智能论文笔记

Optimization-Based Mechanical Perception for Peduncle Localization During Robotic Fruit Harvest

Miranda Cravetz , Cindy Grimm , Joseph R. Davidson

分类：机器人

2022-09-27

全球粮食需求和严峻的工作条件的上升使水果收获成为自动化的重要领域。对于任何自动化的水果收获系统来说，花梗定位是重要的步骤，因为水果分离技术对花梗位置高度敏感。大多数关于花梗本地化的工作都集中在计算机视觉上，但是由于农业环境的混乱性，花梗很难在视觉上访问。我们的工作提出了一种替代机械（而不是视觉）感知来定位花梗的替代方法。为了估算这一重要植物特征的位置，我们将扳手测量从腕部力/扭矩传感器到水果植物系统的物理模型，将水果的附着点视为要调整的参数。该方法是作为水果采摘程序的一部分进行内联执行的。使用我们的果园代理进行评估，我们证明了该技术能够将花梗定位在3.8 cm的中间距离内，中位方向误差为16.8度。

translated by 谷歌翻译

Multi hash embeddings in spaCy

Lester James Miranda , Ákos Kádár , Adriane Boyd , Sofie Van Landeghem , Anders Søgaard , Matthew Honnibal

分类：自然语言处理

2022-12-19

The distributed representation of symbols is one of the key technologies in machine learning systems today, playing a pivotal role in modern natural language processing. Traditional word embeddings associate a separate vector with each word. While this approach is simple and leads to good performance, it requires a lot of memory for representing a large vocabulary. To reduce the memory footprint, the default embedding layer in spaCy is a hash embeddings layer. It is a stochastic approximation of traditional embeddings that provides unique vectors for a large number of words without explicitly storing a separate vector for each of them. To be able to compute meaningful representations for both known and unknown words, hash embeddings represent each word as a summary of the normalized word form, subword information and word shape. Together, these features produce a multi-embedding of a word. In this technical report we lay out a bit of history and introduce the embedding methods in spaCy in detail.

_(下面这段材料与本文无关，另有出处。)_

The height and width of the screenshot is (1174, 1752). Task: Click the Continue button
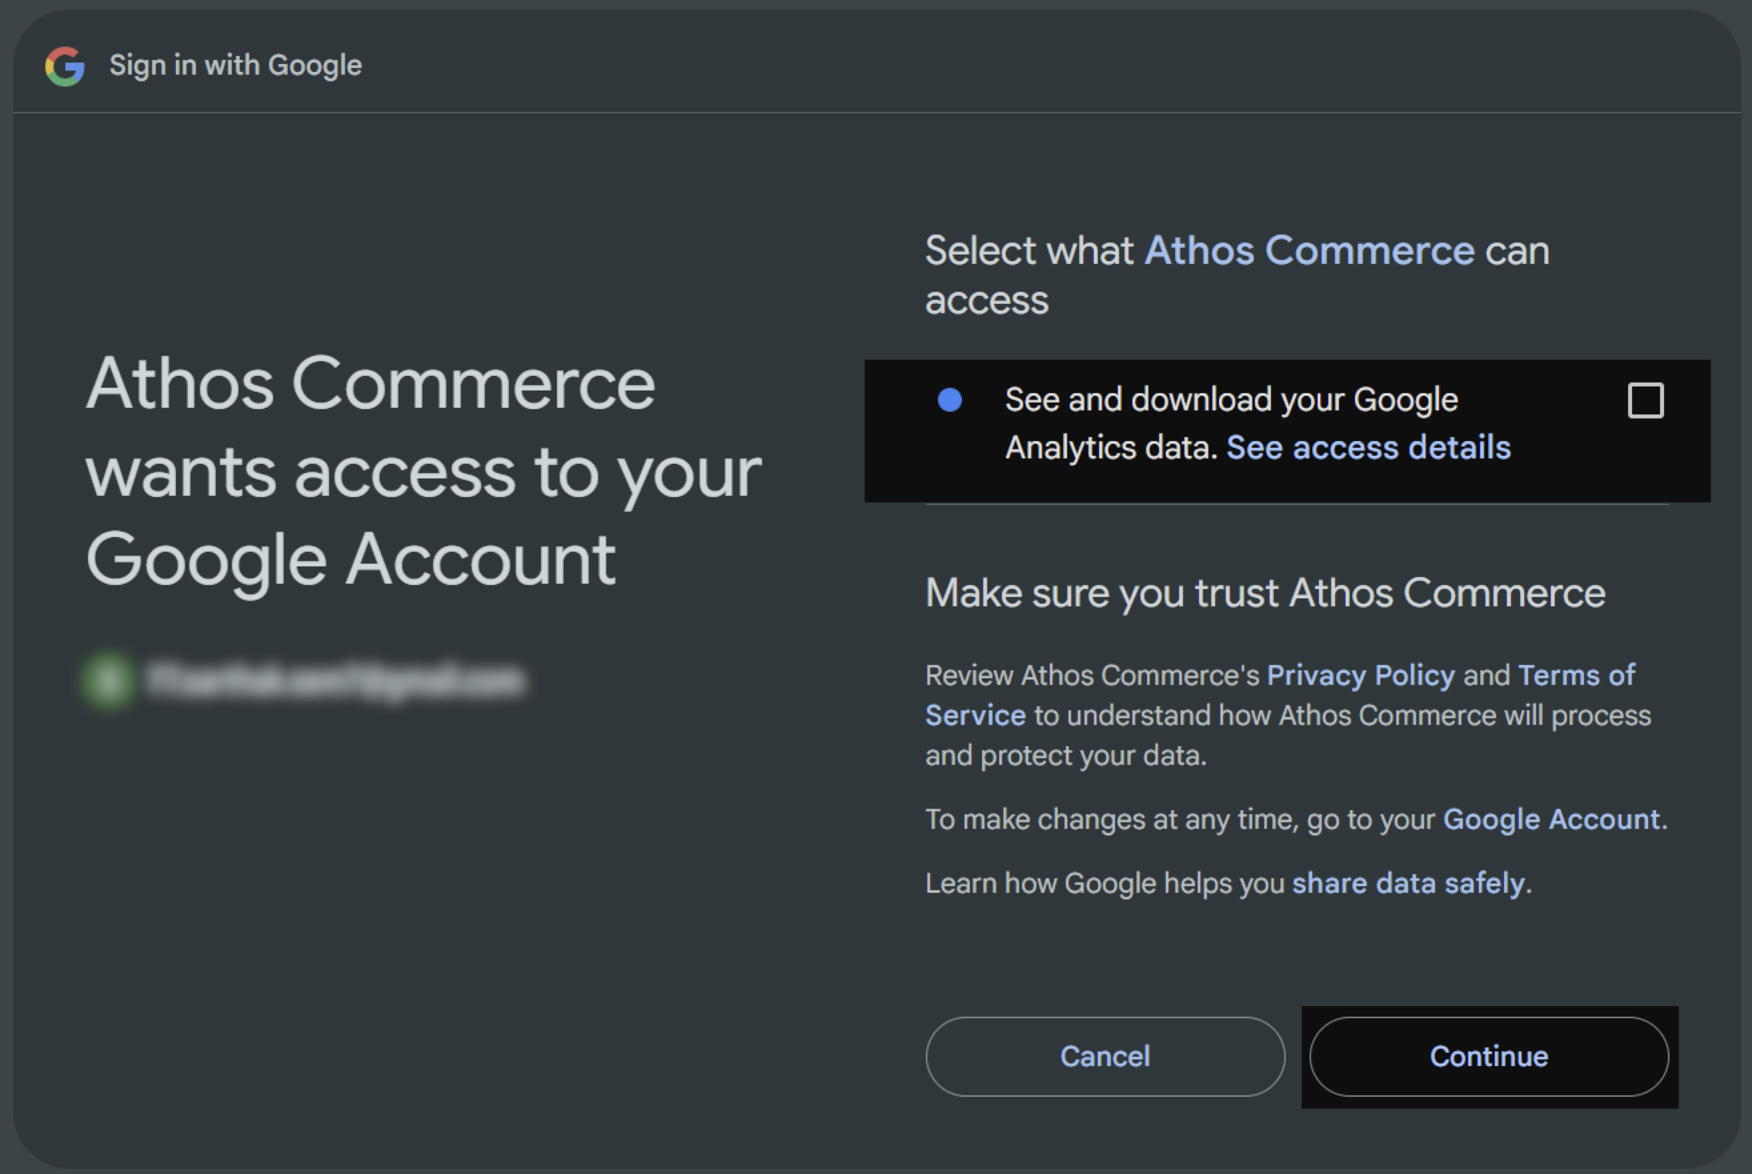coord(1489,1056)
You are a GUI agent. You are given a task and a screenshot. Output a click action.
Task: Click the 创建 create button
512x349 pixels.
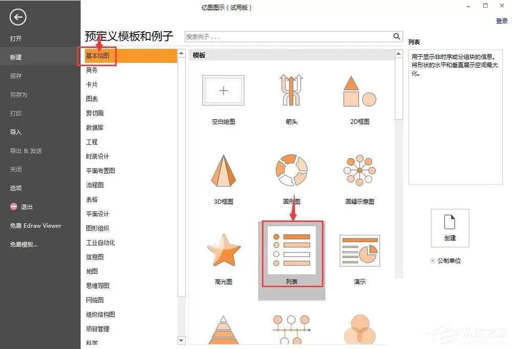450,228
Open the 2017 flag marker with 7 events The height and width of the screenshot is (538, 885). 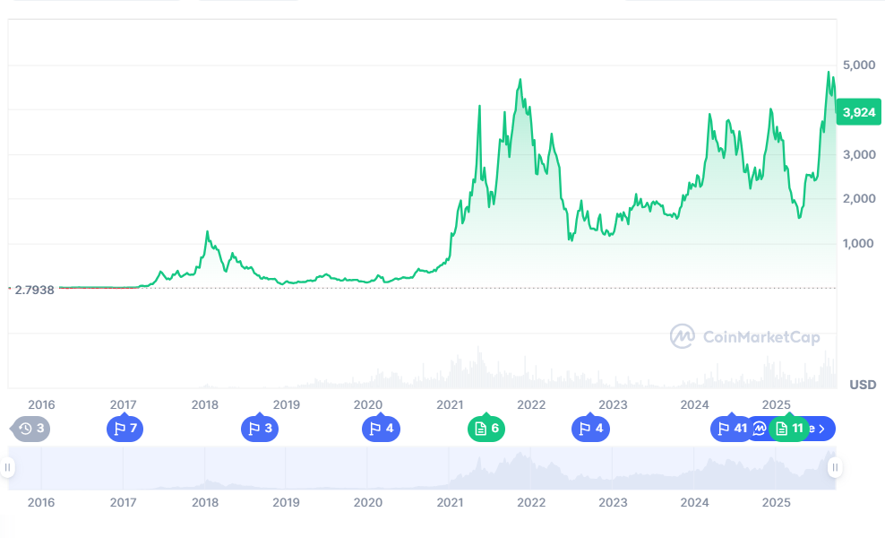[x=125, y=429]
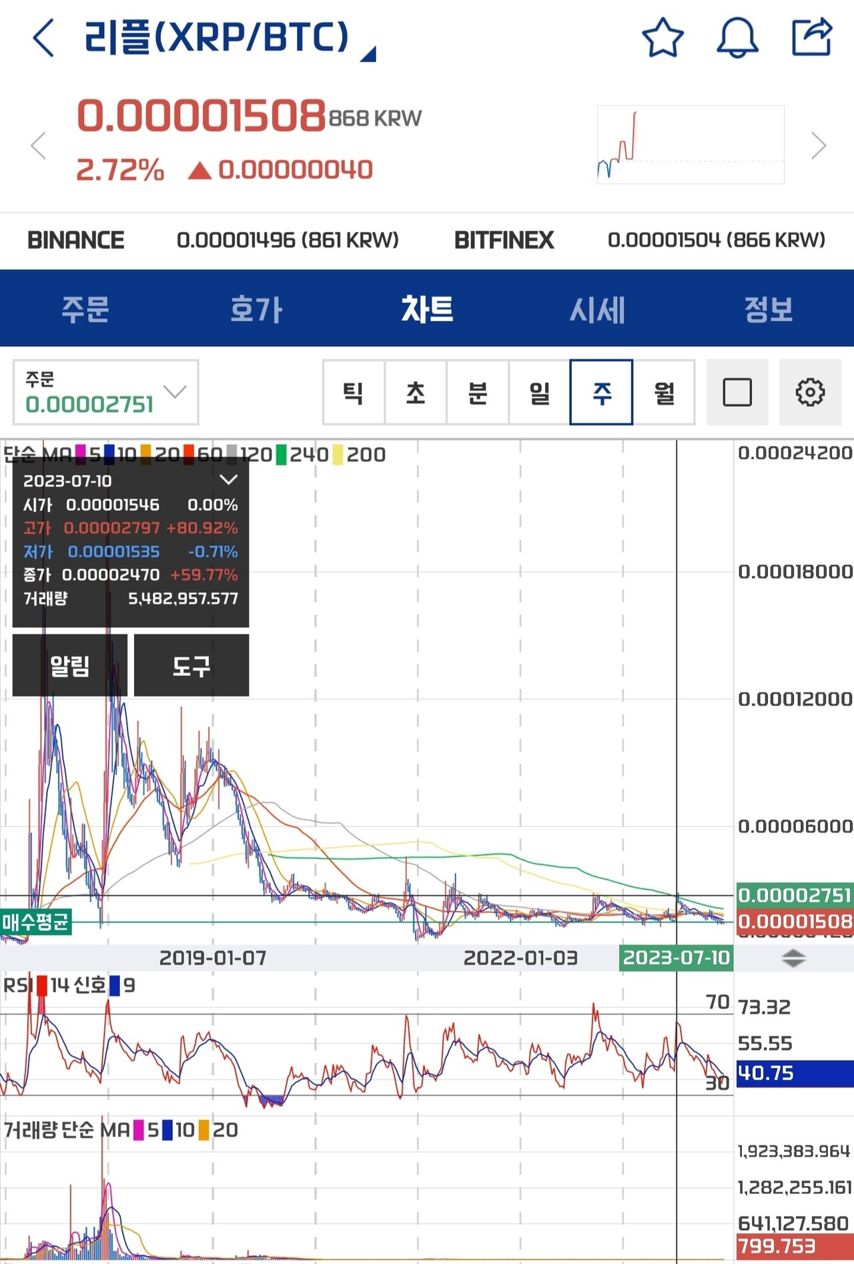Tap the share icon
Viewport: 854px width, 1264px height.
(811, 37)
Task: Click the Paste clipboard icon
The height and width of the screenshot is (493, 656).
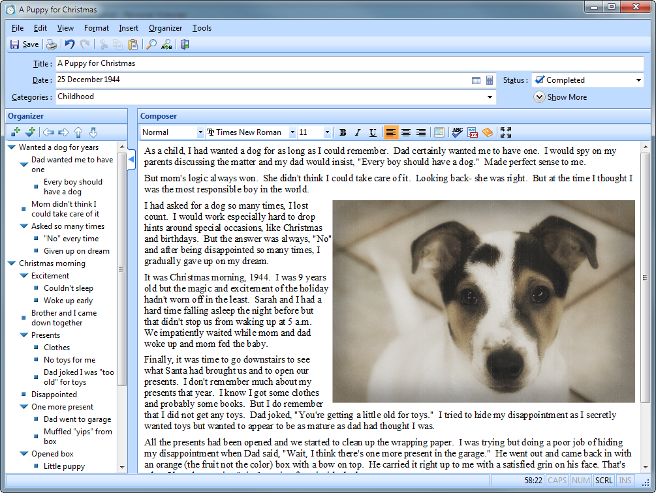Action: tap(133, 44)
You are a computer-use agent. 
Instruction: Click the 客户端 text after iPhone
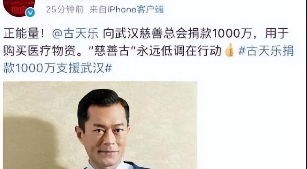pos(150,9)
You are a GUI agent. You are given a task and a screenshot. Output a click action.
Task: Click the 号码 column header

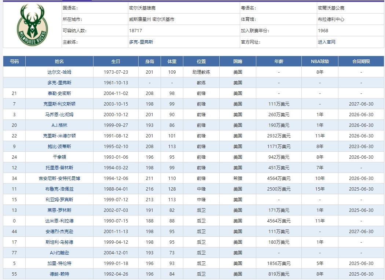coord(14,61)
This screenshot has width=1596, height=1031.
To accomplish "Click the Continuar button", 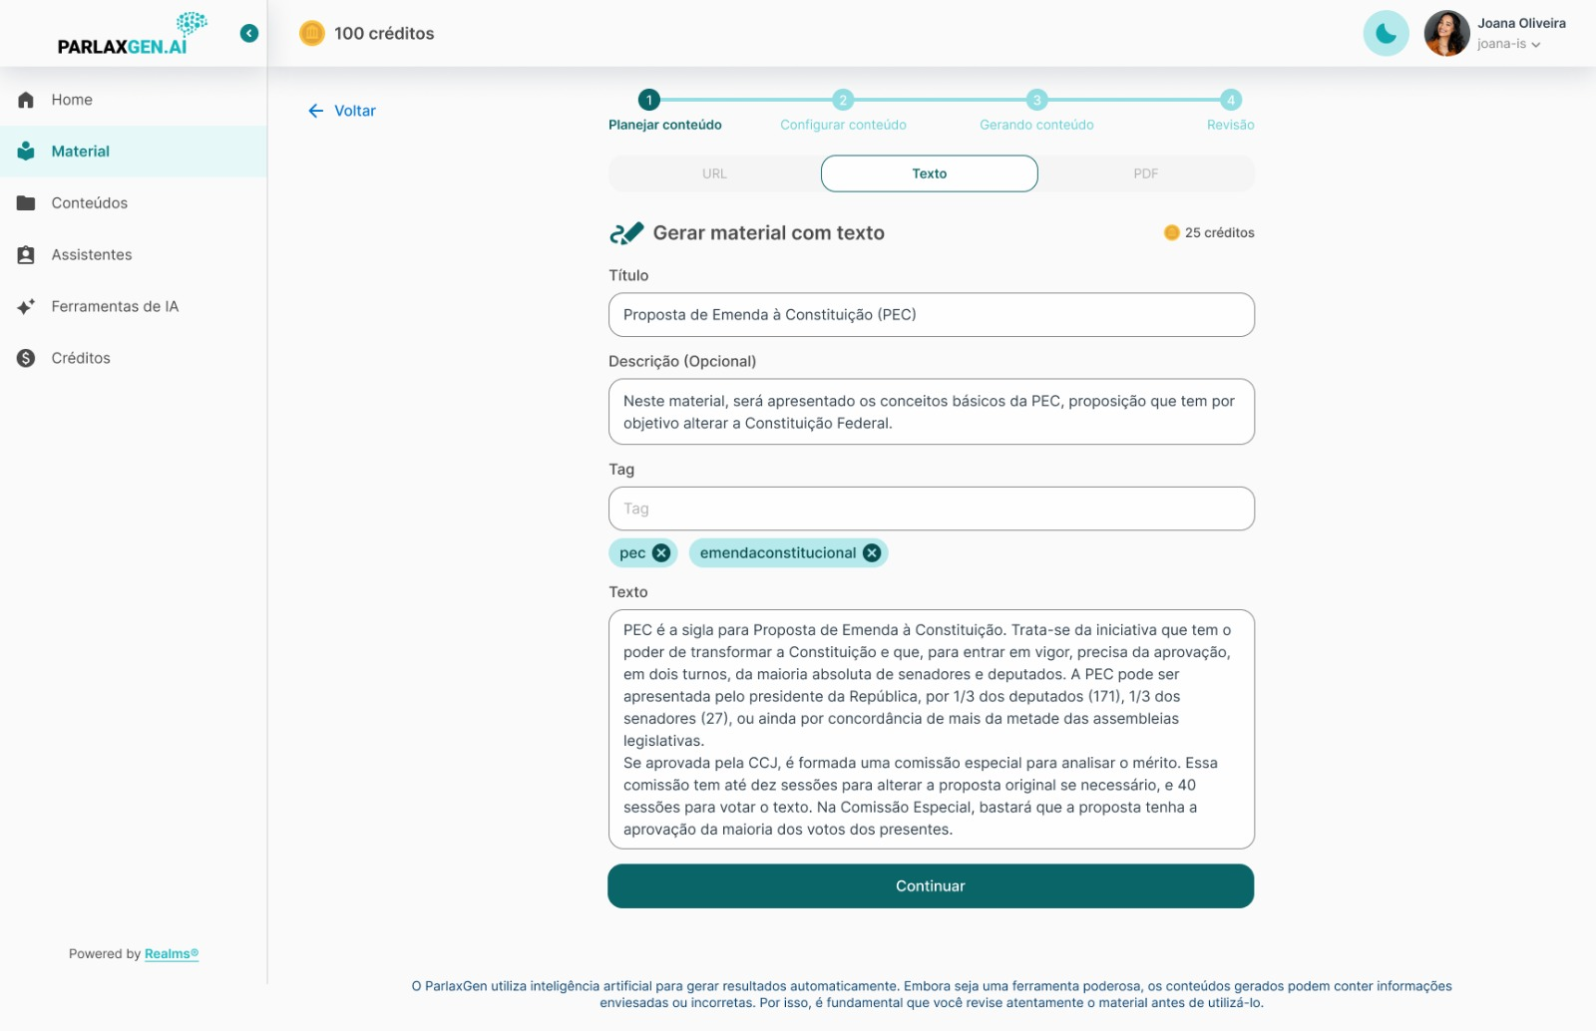I will 931,886.
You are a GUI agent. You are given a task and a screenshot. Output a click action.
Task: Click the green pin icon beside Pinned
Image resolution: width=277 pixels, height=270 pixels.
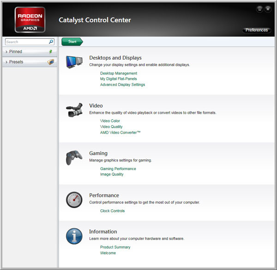tap(51, 52)
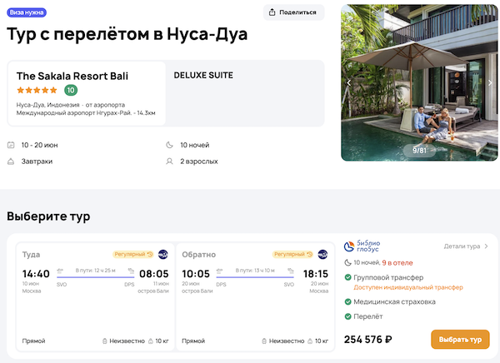Click the green check next to Перелёт
Image resolution: width=500 pixels, height=363 pixels.
pyautogui.click(x=348, y=316)
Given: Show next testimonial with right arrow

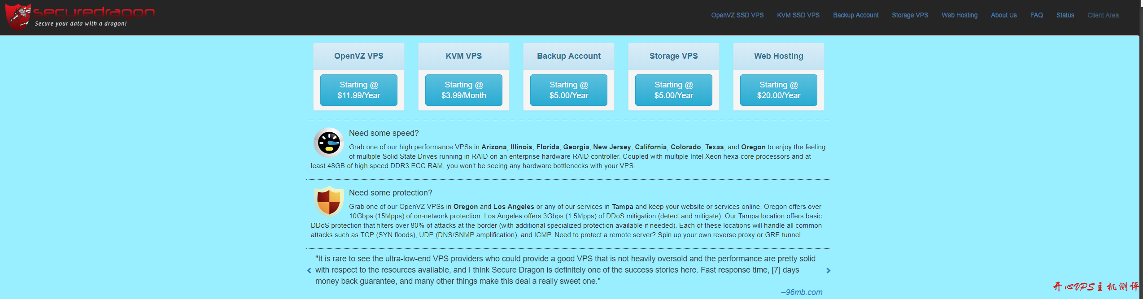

Second, we critically evaluate the hash embedding architecture with multi-embeddings on Named Entity Recognition datasets from a variety of domains and languages. The experiments validate most key design choices behind spaCy's embedders, but we also uncover a few surprising results.

translated by 谷歌翻译

Discovering Language Model Behaviors with Model-Written Evaluations

Ethan Perez , Sam Ringer , Kamilė Lukošiūtė , Karina Nguyen , Edwin Chen , Scott Heiner , Craig Pettit , Catherine Olsson , Sandipan Kundu , Saurav Kadavath

分类：自然语言处理 | 人工智能 | 机器学习

2022-12-19

As language models (LMs) scale, they develop many novel behaviors, good and bad, exacerbating the need to evaluate how they behave. Prior work creates evaluations with crowdwork (which is time-consuming and expensive) or existing data sources (which are not always available). Here, we automatically generate evaluations with LMs. We explore approaches with varying amounts of human effort, from instructing LMs to write yes/no questions to making complex Winogender schemas with multiple stages of LM-based generation and filtering. Crowdworkers rate the examples as highly relevant and agree with 90-100% of labels, sometimes more so than corresponding human-written datasets. We generate 154 datasets and discover new cases of inverse scaling where LMs get worse with size. Larger LMs repeat back a dialog user's preferred answer ("sycophancy") and express greater desire to pursue concerning goals like resource acquisition and goal preservation. We also find some of the first examples of inverse scaling in RL from Human Feedback (RLHF), where more RLHF makes LMs worse. For example, RLHF makes LMs express stronger political views (on gun rights and immigration) and a greater desire to avoid shut down. Overall, LM-written evaluations are high-quality and let us quickly discover many novel LM behaviors.

translated by 谷歌翻译

Speech Aware Dialog System Technology Challenge (DSTC11)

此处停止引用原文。